TASK TO COMPLETE:
Could you write out the part that opens with the first line of the items and closes with the line containing "1568x742 pixels. (x=1333, y=12)", substituting "Fetch" for "Download" and leaving everything else unchanged?

RECORD EXCERPTS:
============================================================

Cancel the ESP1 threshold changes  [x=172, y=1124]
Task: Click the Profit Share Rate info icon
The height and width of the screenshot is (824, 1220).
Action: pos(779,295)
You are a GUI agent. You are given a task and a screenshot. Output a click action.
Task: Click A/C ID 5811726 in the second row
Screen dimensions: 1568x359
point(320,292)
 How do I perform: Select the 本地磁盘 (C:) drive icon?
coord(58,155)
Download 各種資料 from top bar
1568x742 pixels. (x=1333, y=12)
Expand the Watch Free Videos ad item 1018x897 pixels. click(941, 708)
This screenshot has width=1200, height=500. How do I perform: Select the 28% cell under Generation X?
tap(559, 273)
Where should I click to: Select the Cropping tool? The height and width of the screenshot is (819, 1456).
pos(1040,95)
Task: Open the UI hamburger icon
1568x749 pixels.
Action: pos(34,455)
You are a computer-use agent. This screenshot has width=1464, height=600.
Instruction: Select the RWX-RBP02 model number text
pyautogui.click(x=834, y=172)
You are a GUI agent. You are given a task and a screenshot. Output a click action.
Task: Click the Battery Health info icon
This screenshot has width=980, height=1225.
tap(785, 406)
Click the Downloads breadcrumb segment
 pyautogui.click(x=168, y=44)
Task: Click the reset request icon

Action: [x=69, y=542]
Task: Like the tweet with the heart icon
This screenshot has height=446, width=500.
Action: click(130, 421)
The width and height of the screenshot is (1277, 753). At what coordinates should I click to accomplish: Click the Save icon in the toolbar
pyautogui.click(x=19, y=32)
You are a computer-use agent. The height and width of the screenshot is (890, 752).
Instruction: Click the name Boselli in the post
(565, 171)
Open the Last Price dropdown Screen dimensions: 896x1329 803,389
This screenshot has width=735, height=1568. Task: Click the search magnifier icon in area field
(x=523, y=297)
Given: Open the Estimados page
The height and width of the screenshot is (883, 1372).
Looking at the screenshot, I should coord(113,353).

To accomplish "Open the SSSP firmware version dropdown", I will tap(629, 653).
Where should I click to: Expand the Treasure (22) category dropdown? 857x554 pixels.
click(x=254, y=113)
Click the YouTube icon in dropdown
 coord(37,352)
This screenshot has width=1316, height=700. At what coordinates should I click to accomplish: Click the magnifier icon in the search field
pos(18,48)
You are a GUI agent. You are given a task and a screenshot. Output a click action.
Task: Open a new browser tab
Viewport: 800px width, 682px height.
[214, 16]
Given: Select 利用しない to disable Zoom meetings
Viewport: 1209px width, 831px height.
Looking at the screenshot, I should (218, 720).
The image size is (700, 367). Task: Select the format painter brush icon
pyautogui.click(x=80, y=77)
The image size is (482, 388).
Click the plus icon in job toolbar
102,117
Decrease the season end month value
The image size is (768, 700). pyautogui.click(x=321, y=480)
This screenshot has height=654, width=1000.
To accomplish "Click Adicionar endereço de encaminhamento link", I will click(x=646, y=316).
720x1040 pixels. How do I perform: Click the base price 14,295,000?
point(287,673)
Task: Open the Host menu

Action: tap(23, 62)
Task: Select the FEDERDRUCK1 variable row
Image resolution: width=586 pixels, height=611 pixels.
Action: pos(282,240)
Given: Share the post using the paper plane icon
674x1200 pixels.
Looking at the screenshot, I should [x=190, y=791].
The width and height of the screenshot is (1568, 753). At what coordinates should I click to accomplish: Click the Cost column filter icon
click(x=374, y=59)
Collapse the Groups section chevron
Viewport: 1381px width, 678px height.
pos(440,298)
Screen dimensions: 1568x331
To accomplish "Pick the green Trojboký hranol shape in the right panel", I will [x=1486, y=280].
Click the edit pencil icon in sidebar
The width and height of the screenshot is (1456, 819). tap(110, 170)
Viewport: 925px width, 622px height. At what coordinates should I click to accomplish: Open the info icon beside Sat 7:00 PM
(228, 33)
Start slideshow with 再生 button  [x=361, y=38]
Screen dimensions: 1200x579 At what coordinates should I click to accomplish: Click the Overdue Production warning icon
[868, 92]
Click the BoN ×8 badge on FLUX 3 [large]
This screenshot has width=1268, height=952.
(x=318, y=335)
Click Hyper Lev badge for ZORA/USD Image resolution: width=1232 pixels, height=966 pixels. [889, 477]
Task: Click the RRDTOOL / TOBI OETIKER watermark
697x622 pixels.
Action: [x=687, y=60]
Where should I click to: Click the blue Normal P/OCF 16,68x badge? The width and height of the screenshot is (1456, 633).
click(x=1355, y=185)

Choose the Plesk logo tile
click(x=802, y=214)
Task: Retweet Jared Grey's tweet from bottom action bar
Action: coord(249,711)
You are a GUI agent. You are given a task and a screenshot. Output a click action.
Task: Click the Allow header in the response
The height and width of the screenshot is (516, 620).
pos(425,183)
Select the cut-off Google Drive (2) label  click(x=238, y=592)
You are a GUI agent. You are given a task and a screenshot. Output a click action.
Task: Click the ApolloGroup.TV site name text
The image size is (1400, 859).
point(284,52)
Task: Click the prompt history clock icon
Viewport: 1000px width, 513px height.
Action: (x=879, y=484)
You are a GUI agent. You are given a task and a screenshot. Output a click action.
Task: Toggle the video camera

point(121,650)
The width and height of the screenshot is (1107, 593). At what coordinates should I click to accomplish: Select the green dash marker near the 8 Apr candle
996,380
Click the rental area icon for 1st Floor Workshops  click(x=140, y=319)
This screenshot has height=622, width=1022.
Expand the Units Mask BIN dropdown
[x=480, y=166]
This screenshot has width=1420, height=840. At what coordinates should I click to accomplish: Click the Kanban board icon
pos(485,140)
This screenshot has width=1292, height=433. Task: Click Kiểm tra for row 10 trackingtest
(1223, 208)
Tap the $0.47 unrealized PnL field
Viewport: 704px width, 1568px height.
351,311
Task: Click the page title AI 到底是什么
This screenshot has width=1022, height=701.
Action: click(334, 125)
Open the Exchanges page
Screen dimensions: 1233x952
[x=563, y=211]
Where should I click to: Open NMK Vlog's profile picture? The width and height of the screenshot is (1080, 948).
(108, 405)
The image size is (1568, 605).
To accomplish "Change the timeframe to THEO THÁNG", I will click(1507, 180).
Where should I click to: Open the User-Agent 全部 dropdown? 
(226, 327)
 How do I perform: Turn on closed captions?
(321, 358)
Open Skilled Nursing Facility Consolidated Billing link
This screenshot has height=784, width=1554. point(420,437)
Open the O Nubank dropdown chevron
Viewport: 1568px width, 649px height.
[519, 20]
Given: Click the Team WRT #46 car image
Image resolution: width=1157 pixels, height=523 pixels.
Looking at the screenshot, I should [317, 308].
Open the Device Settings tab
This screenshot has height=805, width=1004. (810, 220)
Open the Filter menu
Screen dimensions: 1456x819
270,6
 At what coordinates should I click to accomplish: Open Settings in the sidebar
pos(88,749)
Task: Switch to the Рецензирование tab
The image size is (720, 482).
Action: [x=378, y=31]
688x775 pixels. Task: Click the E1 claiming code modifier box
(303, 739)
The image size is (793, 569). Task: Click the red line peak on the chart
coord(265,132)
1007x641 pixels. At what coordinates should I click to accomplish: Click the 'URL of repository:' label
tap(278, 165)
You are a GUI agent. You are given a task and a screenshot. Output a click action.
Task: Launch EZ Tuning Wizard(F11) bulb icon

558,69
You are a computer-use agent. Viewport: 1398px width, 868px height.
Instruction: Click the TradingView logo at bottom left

============================================================

REPLY TO THE TASK:
Cancel the ESP1 threshold changes  [x=172, y=1124]
Task: Click the Profit Share Rate info icon
The height and width of the screenshot is (824, 1220).
Action: pos(779,295)
You are a GUI agent. You are given a task and a screenshot. Output a click action.
Task: Click A/C ID 5811726 in the second row
Screen dimensions: 1568x359
point(320,292)
 How do I perform: Select the 本地磁盘 (C:) drive icon?
coord(58,155)
Fetch 各種資料 from top bar
1568x742 pixels. (x=1333, y=12)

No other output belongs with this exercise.